Dawn chuckled beside her, low and fierce, Was that supposed to make me want to apologize? A single tear rolled down her cheek, Sometimes in order to save the world you have to destroy it.

Is that what Buffy would do?

Buffy was a hero. She lived like a hero and died like a hero. She didn’t change the world, she just kept it spinning the same way it always did. I rip things up and expect the world to fix itself. I’m not a hero.

 

I’m the reason we need heroes.

 

 

 

 

(When they finally fuck, in the shower of one of the nicer hotels on their tour of the apocalypse, it isn’t love and it isn’t not it just is; Dawn’s tongue rough and fingers tender, Cordelia’s lips warm and teeth sharp. It isn’t at all like any memory because it’s real and hard and their hearts pound in-sync as though they are normal human women.

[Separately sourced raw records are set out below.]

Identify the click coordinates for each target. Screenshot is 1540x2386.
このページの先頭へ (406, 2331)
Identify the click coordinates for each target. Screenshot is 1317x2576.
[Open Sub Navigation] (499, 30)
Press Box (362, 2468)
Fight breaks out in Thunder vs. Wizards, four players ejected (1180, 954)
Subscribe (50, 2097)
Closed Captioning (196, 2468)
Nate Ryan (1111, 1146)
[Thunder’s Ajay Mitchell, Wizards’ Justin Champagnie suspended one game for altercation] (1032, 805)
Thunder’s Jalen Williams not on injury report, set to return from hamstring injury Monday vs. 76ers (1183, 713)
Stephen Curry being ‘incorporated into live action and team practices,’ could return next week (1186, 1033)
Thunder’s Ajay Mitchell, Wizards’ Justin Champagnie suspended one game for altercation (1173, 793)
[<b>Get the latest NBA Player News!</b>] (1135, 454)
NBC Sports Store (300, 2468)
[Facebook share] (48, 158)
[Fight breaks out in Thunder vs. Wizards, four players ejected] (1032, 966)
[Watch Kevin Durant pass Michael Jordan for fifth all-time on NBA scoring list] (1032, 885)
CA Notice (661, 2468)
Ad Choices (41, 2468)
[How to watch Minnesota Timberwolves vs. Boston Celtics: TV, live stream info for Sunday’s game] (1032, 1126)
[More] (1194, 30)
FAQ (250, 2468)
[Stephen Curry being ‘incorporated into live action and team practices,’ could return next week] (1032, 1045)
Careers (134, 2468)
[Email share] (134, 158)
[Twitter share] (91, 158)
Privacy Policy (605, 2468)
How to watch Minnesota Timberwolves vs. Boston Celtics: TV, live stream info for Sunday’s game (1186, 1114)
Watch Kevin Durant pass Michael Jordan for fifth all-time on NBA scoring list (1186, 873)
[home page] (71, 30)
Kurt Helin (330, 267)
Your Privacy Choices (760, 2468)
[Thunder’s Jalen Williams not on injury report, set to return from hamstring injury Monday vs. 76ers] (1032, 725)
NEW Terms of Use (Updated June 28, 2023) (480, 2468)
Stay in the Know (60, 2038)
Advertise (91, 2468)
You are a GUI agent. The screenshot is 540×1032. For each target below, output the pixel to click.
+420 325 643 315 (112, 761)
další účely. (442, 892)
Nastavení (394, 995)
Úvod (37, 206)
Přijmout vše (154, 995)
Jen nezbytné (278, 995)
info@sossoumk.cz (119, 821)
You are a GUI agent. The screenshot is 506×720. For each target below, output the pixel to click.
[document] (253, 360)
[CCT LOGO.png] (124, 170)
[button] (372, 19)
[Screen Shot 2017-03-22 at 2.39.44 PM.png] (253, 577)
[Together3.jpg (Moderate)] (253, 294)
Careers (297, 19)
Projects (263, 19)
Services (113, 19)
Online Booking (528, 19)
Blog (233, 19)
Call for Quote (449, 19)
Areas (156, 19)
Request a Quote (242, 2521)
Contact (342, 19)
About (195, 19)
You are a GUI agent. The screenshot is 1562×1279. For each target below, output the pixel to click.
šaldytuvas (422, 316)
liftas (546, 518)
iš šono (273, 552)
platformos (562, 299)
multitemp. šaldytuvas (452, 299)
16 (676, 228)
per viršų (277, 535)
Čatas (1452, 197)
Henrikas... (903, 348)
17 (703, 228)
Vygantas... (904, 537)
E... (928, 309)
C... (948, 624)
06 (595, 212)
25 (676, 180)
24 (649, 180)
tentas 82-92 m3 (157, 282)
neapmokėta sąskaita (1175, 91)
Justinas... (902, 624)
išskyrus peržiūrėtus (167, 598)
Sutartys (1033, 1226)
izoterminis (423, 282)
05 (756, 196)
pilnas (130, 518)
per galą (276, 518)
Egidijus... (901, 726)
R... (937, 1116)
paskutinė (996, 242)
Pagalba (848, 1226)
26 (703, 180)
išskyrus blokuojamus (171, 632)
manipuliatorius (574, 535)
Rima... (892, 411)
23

And maybe that’s why they kept clinging to each other night after night.)

 

 

 

Ten cars and uncountable slices of pie later, a vision comes in a coffee shop of a girl in the alley just beside them.

Dawn is vengeance and fury and light and death. She’s beautiful in her rage.

He’s human.
An ex-boyfriend angry.
She’s human.
Fragile, breakable.
They find her fighting back and clawing bloody stripes into his skin with her claws.

 

 

Okay, so the mission has changed.

Let the heroes deal with the demon problem.

There’s always a place for heroes.

Let’s help the helpless.

 

 

They help the apocalypse along, chip away at the cracks in the world where the light is finally starting to show through. They snub the world they knew and the rules they were taught to follow.

(The Sight changes with the mission. They are the Powers That Be. They are writing new rules in the sand for the next generation to blow away.)

 

 

 

They only kiss under the stars because it’s when the moon is full and the sky is lit from galaxies too far away that they feel infinite.

They kiss to feel human.

 

 

 

It lasts as long as they can make it last.